* Aim of the task:
Please render all of the material below as a Markdown table with two columns, Row and Line, giving each line its number and leaving out any blank lines.
** START OF Material provided **
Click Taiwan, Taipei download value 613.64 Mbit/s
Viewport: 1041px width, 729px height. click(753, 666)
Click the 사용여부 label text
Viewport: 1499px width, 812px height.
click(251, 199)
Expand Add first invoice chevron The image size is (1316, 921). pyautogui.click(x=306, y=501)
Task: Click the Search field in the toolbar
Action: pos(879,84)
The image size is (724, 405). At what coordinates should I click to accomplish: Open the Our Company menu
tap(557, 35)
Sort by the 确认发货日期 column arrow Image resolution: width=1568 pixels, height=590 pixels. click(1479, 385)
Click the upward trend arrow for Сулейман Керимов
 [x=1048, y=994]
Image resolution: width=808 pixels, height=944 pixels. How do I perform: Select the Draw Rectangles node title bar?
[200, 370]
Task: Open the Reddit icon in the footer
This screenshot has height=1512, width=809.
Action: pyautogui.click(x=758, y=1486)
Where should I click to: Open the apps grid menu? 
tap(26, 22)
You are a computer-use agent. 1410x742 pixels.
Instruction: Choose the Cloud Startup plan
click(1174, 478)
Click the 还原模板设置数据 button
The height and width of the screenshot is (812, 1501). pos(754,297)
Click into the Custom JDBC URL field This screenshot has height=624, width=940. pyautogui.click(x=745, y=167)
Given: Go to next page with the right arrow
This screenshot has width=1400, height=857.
** END OF Material provided **
* Exercise response:
| Row | Line |
|---|---|
| 1 | Click Taiwan, Taipei download value 613.64 Mbit/s |
| 2 | Viewport: 1041px width, 729px height. click(753, 666) |
| 3 | Click the 사용여부 label text |
| 4 | Viewport: 1499px width, 812px height. |
| 5 | click(251, 199) |
| 6 | Expand Add first invoice chevron The image size is (1316, 921). pyautogui.click(x=306, y=501) |
| 7 | Task: Click the Search field in the toolbar |
| 8 | Action: pos(879,84) |
| 9 | The image size is (724, 405). At what coordinates should I click to accomplish: Open the Our Company menu |
| 10 | tap(557, 35) |
| 11 | Sort by the 确认发货日期 column arrow Image resolution: width=1568 pixels, height=590 pixels. click(1479, 385) |
| 12 | Click the upward trend arrow for Сулейман Керимов |
| 13 |  [x=1048, y=994] |
| 14 | Image resolution: width=808 pixels, height=944 pixels. How do I perform: Select the Draw Rectangles node title bar? |
| 15 | [200, 370] |
| 16 | Task: Open the Reddit icon in the footer |
| 17 | This screenshot has height=1512, width=809. |
| 18 | Action: pyautogui.click(x=758, y=1486) |
| 19 | Where should I click to: Open the apps grid menu?  |
| 20 | tap(26, 22) |
| 21 | You are a computer-use agent. 1410x742 pixels. |
| 22 | Instruction: Choose the Cloud Startup plan |
| 23 | click(1174, 478) |
| 24 | Click the 还原模板设置数据 button |
| 25 | The height and width of the screenshot is (812, 1501). pos(754,297) |
| 26 | Click into the Custom JDBC URL field This screenshot has height=624, width=940. pyautogui.click(x=745, y=167) |
| 27 | Given: Go to next page with the right arrow |
| 28 | This screenshot has width=1400, height=857. |